The use-case I was talking about is specifically to maintain a v1 branch for users who have not yet been able to migrate to v2 - including realeasing bugfixes and the like on that branch (say, as v1.7.3 etc), while still deprecating v1, so new users don't use it unconsciously.

Ah. This use case is not a match for the semantics of deprecated as we have laid them out.
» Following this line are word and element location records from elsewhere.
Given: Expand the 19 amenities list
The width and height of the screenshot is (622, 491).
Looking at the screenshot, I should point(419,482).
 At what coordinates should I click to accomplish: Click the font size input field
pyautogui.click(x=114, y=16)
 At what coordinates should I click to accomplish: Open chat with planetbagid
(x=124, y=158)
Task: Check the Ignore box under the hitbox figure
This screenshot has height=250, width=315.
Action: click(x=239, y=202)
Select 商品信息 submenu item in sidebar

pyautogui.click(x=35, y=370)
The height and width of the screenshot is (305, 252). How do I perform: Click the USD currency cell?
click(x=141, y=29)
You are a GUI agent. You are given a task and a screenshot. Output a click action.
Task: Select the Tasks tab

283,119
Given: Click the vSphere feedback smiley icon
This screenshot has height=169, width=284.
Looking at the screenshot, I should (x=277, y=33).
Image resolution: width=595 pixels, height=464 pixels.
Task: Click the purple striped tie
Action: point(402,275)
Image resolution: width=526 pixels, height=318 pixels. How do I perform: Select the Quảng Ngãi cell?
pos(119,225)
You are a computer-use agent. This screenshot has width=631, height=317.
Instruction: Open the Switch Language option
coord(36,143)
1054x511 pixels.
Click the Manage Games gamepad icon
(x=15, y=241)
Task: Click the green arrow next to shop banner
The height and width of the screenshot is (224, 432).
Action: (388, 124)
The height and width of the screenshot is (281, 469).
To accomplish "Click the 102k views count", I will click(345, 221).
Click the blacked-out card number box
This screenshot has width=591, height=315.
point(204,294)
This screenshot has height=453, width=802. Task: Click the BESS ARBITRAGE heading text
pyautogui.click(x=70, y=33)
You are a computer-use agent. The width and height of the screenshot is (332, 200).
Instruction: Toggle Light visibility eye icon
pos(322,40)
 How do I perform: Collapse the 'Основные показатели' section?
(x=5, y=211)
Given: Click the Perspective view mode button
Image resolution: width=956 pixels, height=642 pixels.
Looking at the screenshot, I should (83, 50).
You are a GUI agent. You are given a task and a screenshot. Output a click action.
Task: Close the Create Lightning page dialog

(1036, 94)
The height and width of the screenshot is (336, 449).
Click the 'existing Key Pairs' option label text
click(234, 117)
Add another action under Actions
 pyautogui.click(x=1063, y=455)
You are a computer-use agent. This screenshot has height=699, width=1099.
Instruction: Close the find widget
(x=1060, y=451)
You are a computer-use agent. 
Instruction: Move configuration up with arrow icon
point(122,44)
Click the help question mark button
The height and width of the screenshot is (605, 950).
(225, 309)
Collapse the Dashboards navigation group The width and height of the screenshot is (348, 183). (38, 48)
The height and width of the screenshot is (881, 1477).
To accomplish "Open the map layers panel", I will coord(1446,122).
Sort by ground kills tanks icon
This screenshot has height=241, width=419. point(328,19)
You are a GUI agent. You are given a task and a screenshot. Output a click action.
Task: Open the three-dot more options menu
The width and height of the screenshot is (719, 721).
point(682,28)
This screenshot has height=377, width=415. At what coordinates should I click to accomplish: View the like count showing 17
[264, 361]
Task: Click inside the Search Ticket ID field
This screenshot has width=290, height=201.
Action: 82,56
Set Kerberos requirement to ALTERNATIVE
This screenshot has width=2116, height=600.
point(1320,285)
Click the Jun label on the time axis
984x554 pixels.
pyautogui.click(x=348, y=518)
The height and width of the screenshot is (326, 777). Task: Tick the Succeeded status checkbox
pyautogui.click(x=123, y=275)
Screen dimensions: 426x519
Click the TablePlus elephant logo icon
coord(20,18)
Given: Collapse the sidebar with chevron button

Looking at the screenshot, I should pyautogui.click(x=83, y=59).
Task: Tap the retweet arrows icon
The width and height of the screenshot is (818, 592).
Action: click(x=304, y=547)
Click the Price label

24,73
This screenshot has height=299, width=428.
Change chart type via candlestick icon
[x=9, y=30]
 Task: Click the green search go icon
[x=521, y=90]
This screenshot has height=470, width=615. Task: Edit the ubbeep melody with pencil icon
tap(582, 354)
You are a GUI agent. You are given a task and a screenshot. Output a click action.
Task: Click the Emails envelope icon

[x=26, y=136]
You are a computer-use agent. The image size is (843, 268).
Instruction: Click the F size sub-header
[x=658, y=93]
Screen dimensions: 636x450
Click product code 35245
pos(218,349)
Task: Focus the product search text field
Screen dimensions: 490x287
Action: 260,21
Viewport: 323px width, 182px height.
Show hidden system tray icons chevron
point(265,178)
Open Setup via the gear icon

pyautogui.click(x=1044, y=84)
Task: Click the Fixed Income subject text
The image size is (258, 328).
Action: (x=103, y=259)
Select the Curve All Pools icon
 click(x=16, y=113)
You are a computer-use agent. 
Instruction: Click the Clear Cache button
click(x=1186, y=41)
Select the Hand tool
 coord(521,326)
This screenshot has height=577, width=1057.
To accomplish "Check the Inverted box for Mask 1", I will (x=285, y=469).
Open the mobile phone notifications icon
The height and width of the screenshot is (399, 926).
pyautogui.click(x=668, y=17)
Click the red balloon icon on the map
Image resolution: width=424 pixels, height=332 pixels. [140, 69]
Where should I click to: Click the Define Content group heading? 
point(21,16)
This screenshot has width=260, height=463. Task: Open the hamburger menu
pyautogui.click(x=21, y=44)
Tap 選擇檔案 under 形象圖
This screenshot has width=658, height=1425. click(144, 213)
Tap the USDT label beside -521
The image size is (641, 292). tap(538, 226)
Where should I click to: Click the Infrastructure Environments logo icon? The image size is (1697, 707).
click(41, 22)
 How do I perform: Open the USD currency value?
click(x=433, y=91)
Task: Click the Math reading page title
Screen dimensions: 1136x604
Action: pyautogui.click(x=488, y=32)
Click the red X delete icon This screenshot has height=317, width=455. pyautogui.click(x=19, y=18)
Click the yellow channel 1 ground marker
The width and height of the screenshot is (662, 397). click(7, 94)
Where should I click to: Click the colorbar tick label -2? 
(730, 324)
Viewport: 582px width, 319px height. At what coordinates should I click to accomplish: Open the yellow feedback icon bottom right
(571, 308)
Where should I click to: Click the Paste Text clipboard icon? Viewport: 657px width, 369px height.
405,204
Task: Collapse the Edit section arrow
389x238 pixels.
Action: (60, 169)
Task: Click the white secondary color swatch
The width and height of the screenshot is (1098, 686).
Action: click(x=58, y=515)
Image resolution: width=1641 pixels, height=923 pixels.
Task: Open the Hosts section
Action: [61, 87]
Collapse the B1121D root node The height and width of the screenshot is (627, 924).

According to this proposal, if you are actively maintaining a v1 branch with bugfixes, it is necessarily not deprecated.

[sylr]

The use-case I was talking about is specifically to maintain a v1 branch for users who have not yet been able to migrate to v2 - including realeasing bugfixes and the like on that branch (say, as v1.7.3 etc), while still deprecating v1, so new users don't use it unconsciously.

You want to maintain a deprecated branch ? that seems paradoxical but if you really want to then:

v1.7.0 (not deprecated) -> v1.7.1 (deprecated) -> v1.7.2 (patch release not deprecated) -> v1.7.3 (deprecated).

each time you patch your deprecated branch you release a tag which is not deprecated then you release a deprecated one just after.

[fatih]

When package producers decide that a major version is deprecated, the intent is for them to create a new minor or patch release of that major version with the deprecated directive in the go.mod.

Is this intent a SHOULD or MUST? Can a producer deprecate a package without bumping the patch or minor version?

[peterbourgon]

@fatih

Can a producer deprecate a package without bumping the patch or minor version?

No, deprecation is defined as the go.mod including the deprecated directive, and that change, like any other semantic change to a module, can't be applied to existing versions, only new ones.